### Extracted material

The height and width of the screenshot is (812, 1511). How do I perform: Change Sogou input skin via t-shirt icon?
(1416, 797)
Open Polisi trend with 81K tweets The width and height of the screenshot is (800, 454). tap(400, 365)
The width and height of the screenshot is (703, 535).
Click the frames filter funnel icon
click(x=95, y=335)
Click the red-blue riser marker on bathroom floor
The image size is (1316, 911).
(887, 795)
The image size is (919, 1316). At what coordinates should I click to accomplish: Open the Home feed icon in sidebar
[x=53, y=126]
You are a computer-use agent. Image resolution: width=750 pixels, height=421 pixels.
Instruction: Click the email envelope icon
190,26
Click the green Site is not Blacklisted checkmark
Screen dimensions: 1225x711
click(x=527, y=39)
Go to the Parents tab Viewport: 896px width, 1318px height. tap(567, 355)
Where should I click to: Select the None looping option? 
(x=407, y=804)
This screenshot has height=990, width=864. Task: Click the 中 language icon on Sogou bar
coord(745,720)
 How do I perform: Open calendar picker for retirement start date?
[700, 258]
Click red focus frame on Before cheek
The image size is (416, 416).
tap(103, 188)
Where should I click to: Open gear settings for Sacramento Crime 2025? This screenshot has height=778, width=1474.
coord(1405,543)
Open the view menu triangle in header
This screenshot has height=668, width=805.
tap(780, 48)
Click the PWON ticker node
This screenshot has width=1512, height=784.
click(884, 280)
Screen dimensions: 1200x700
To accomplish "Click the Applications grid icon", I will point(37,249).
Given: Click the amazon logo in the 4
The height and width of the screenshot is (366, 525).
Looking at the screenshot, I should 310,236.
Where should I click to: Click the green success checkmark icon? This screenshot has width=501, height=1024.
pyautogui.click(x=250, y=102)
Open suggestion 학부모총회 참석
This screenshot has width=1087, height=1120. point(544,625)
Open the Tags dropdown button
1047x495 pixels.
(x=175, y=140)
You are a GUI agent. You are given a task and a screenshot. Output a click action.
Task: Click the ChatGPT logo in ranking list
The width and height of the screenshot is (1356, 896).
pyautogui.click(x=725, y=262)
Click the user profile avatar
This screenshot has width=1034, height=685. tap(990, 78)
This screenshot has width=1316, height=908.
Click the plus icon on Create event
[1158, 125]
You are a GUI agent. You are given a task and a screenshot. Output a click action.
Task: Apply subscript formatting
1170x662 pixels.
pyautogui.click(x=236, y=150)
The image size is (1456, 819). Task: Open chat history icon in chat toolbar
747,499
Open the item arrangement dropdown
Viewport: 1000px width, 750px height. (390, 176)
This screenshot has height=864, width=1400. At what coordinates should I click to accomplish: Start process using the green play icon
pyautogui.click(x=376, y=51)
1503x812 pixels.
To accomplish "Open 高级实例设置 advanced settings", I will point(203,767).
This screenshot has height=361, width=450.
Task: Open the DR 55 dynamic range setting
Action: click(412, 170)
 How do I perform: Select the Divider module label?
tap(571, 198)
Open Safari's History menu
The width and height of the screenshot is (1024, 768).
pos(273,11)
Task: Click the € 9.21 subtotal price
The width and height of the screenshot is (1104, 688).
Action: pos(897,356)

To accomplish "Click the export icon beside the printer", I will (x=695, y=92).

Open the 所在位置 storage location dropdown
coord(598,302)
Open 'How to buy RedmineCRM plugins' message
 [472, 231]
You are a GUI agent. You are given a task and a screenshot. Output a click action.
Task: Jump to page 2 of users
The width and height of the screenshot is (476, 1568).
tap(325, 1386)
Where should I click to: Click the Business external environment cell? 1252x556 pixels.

######

■ **Short exercise**
Which lines of the listing above contain the word "perform"? Copy each of them in full.

■ **Exercise answer**
The height and width of the screenshot is (812, 1511). How do I perform: Change Sogou input skin via t-shirt icon?
 How do I perform: Open calendar picker for retirement start date?
 How do I perform: Select the Divider module label?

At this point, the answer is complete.